Duur van de proeftijd
De duur van de proeftijd is afhankelijk van de duur van de arbeidsovereenkomst. Houd rekening met de volgende regels:
- Je mag geen proeftijd opnemen in een tijdelijk contract met een looptijd van maximaal zes maanden.
- De proeftijd is maximaal één maand voor een contract met een looptijd van meer dan zes maanden tot twee jaar. In sommige cao's is deze proeftijd opgerekt naar twee maanden.
- De proeftijd is maximaal één maand bij een arbeidsovereenkomst waarbij het einde niet aan een kalenderdatum is gekoppeld. Denk aan een arbeidsovereenkomst voor de duur van een project.
- De proeftijd is maximaal twee maanden bij contracten met een looptijd van twee jaar of langer en bij contracten voor onbepaalde tijd.

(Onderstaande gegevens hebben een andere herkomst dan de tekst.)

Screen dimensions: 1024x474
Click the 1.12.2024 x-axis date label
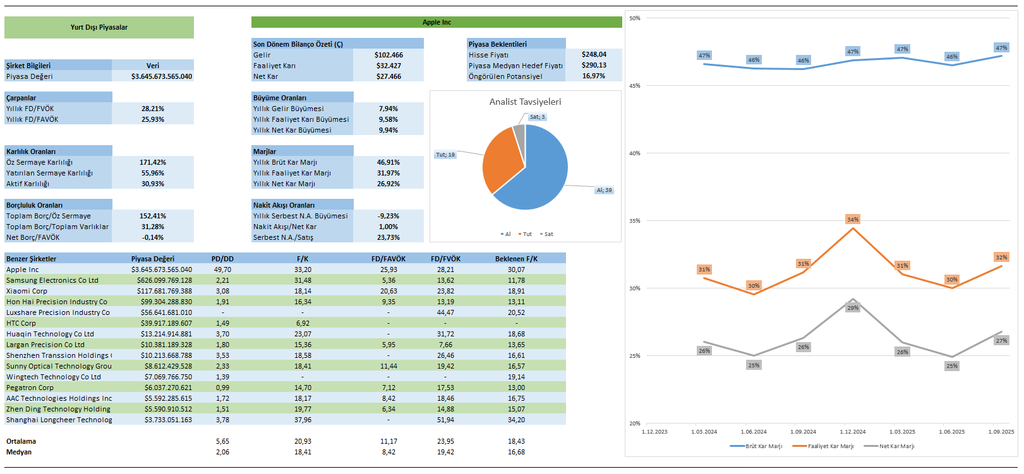pyautogui.click(x=853, y=432)
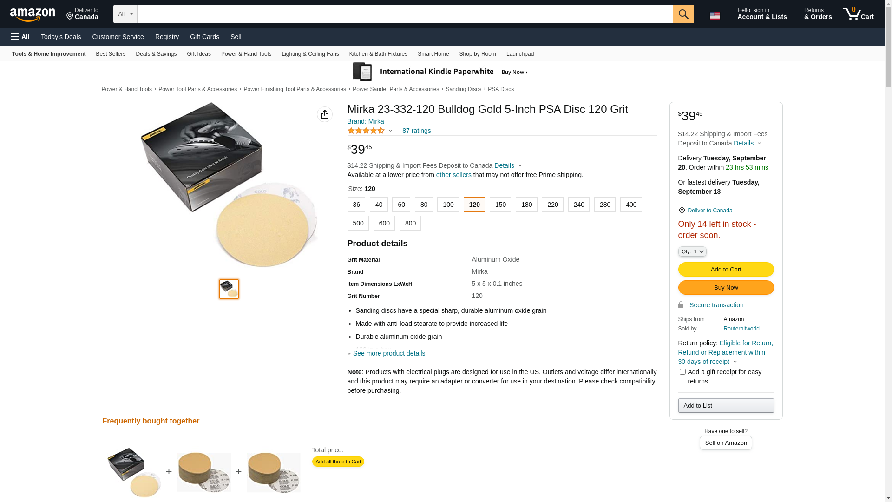
Task: Check the gift receipt checkbox
Action: click(682, 372)
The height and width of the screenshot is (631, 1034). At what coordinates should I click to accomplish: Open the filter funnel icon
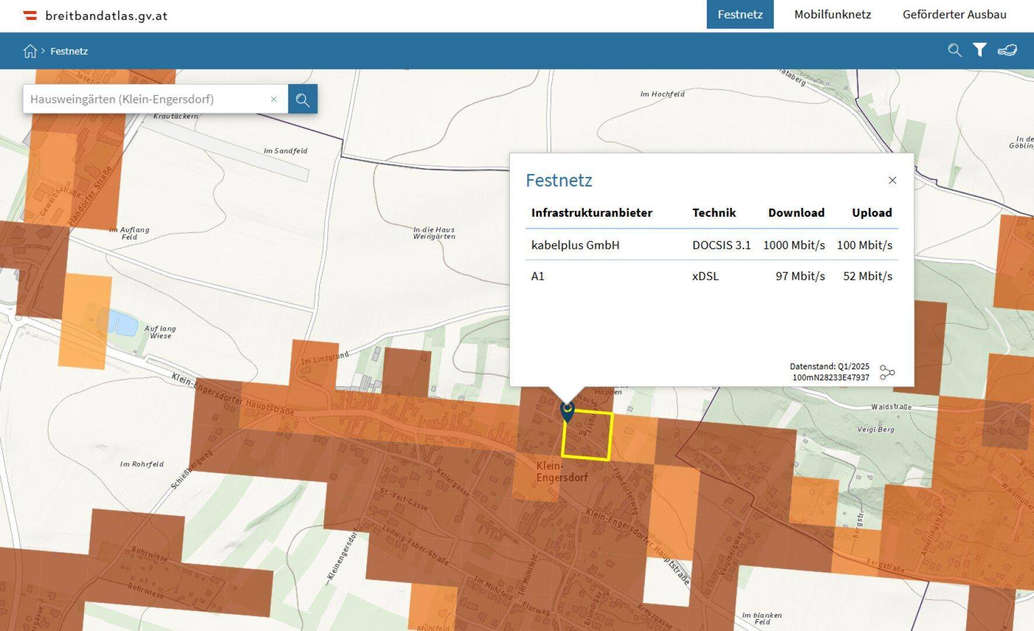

Heb je per ongeluk een langere proeftijd afgesproken dan wettelijk is toegestaan, dan is deze proeftijd niet geldig. Er geldt dan helemaal geen proeftijd.
Let op
In het wetsvoorstel Arbeidsmarkt in balans (WAB) stond een verandering van de proeftijd. Per 1 januari 2020 zou in bepaalde situaties een langere proeftijd gaan gelden. Maar dit onderdeel van die nieuwe wet gaat niet door.
Opzegging tijdens of al vóór de proeftijd
Jij of je werknemer kan het contract eenvoudig opzeggen zolang de proeftijd nog niet voorbij is. In het Burgerlijk Wetboek (artikel 7:676 lid 1) staat namelijk: “Indien een proeftijd is bedongen, is ieder der partijen, zolang die tijd niet is verstreken, bevoegd de arbeidsovereenkomst met onmiddellijke ingang op te zeggen.”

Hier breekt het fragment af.